> [Source passage]:

# # # #

Actually implementing sudo policies is more complicated than simply creating the rules in IdM. Those rules need to be applied to every local machine, which means that each system in the IdM domain has to be configured to refer to IdM for its policies.
You can apply sudo policies to hosts using SSSD or LDAP. Red Hat strongly recommends to use the SSSD-based configuration.

21.4.1. Applying the sudo Policies to Hosts Using SSSD

  1. Set up the host and sudo entries in IdM.
    1. Set up the sudo commands and command groups, as described in Section 21.2, “Setting up sudo Commands and Command Groups”.
    2. Set up the sudo rules, as described in Section 21.3, “Defining sudo Rules”.
    3. Optional. Set up a host group, as described in Section 10.7, “Managing Host Groups”.
    4. Optional. Create a user group and add the users, as described in Section 9.11.2.1, “Creating User Groups”.
  2. Configure every system in the IdM domain to use SSSD for sudo rules.

    Note

    Only perform this step on systems based on Red Hat Enterprise Linux 6.5 and earlier. In Red Hat Enterprise Linux 6.6 and later, the ipa-client-install utility configures SSSD as the data provider for sudo automatically.
    1. Configure sudo to look to SSSD for the sudoers file.
      vim /etc/nsswitch.conf
      
      sudoers:  files sss
      Leaving the files option in place allows sudo to check its local configuration before checking SSSD for the IdM configuration.
    2. Add sudo to the list of services managed by the local SSSD client.
      [root@server ~]# vim /etc/sssd/sssd.conf
      
      [sssd]
      config_file_version = 2
      services = nss, pam, sudo
      domains = IPADOMAIN
    3. Set a name for the NIS domain in the sudo configuration. sudo uses NIS-style netgroups, so the NIS domain name must be set in the system configuration for sudo to be able to find the host groups used in the IdM sudo configuration.
      1. Set the NIS domain name to use with the sudo rules.
        [root@server ~]# nisdomainname example.com
      2. Configure the system authentication settings to persist the NIS domain name. For example:
        [root@server ~]# echo "NISDOMAIN=example.com.com" >> /etc/sysconfig/network
        This updates the /etc/sysconfig/network and /etc/yp.conf files with the NIS domain.

      Note

      Even though sudo uses NIS-style netgroups, it is not necessary to have a NIS server installed. Netgroups require that a NIS domain be named in their configuration, so sudo requires that a NIS domain be named for netgroups. However, that NIS domain does not actually need to exist.
  3. Optionally, enable debugging in SSSD to show what LDAP settings it is using.
    [domain/IPADOMAIN]
    debug_level = 6
    ....

# # # #

Records from a data collection:
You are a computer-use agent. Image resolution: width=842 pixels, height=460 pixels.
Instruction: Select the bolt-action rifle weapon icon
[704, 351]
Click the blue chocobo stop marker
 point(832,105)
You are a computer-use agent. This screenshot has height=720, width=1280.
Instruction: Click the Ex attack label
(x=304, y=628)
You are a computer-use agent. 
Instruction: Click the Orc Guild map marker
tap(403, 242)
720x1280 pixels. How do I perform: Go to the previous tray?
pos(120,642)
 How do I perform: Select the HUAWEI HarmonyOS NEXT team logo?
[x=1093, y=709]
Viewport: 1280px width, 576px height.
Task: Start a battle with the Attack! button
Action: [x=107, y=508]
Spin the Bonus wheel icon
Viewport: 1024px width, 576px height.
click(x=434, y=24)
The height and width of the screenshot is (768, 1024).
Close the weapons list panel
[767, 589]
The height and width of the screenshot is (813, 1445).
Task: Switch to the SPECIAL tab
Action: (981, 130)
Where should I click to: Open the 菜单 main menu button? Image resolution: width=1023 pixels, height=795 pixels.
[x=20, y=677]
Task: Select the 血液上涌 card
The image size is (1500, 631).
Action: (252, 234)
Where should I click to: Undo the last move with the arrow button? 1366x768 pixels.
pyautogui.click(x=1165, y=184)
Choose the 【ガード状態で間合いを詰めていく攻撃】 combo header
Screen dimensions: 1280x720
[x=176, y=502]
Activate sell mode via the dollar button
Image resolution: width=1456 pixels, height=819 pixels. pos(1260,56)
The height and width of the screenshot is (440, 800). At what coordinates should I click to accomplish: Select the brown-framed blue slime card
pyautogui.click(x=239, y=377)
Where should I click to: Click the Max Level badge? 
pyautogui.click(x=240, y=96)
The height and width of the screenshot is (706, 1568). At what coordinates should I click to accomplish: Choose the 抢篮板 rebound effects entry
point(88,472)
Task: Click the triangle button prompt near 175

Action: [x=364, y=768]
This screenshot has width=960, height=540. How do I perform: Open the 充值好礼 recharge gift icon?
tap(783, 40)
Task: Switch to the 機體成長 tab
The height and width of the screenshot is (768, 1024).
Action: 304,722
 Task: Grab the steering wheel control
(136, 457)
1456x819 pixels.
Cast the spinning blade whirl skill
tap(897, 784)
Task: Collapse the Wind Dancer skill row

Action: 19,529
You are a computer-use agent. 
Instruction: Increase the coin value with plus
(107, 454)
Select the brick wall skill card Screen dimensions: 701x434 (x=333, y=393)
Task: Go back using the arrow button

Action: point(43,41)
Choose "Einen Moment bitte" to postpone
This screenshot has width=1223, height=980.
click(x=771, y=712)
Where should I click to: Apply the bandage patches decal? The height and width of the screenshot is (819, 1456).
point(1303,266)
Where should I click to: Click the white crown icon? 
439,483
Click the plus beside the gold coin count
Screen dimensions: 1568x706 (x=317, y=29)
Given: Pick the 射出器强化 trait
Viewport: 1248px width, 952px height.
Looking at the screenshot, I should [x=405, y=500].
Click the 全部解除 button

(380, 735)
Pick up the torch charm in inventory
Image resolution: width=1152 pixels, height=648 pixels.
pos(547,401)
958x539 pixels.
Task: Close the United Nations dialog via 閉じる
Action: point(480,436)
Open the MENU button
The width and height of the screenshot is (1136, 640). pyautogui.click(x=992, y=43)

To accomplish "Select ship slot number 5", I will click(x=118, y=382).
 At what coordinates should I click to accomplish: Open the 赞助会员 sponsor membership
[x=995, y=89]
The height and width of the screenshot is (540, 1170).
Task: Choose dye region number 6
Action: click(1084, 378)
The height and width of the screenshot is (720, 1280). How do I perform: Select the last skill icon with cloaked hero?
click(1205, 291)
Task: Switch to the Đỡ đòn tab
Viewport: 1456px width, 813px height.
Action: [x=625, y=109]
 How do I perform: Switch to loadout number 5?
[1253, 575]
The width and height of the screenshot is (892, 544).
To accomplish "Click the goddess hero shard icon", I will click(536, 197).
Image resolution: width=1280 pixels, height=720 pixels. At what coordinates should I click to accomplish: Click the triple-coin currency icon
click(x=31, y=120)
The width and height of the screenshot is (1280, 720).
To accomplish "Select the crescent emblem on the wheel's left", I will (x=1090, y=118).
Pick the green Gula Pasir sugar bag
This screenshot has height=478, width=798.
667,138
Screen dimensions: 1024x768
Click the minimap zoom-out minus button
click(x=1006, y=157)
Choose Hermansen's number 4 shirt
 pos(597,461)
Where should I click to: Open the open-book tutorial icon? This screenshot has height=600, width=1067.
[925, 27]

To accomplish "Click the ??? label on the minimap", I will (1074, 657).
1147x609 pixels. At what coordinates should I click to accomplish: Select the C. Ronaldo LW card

# # # #

> [Short exercise 1]:
Answer these questions from the sudo policy passage:
(a) Which configuration does Red Hat strongly recommend for applying sudo policies to hosts?
(b) Starting with which Red Hat Enterprise Linux version does the ipa-client-install utility configure SSSD as the data provider for sudo automatically?
(c) What debug_level value is shown for enabling debugging in SSSD?
> [Short exercise 2]:
Update the sudo policy passage, starting at "[root@server ~]# vim" and ending at "the NIS domain.", so that "IPADOMAIN" becomes "IDMDOMAIN".

> [Final result 1]:
(a) The SSSD-based configuration.
(b) Red Hat Enterprise Linux 6.6.
(c) 6

> [Final result 2]:
[root@server ~]# vim /etc/sssd/sssd.conf
      
      [sssd]
      config_file_version = 2
      services = nss, pam, sudo
      domains = IDMDOMAIN
    3. Set a name for the NIS domain in the sudo configuration. sudo uses NIS-style netgroups, so the NIS domain name must be set in the system configuration for sudo to be able to find the host groups used in the IdM sudo configuration.
      1. Set the NIS domain name to use with the sudo rules.
        [root@server ~]# nisdomainname example.com
      2. Configure the system authentication settings to persist the NIS domain name. For example:
        [root@server ~]# echo "NISDOMAIN=example.com.com" >> /etc/sysconfig/network
        This updates the /etc/sysconfig/network and /etc/yp.conf files with the NIS domain.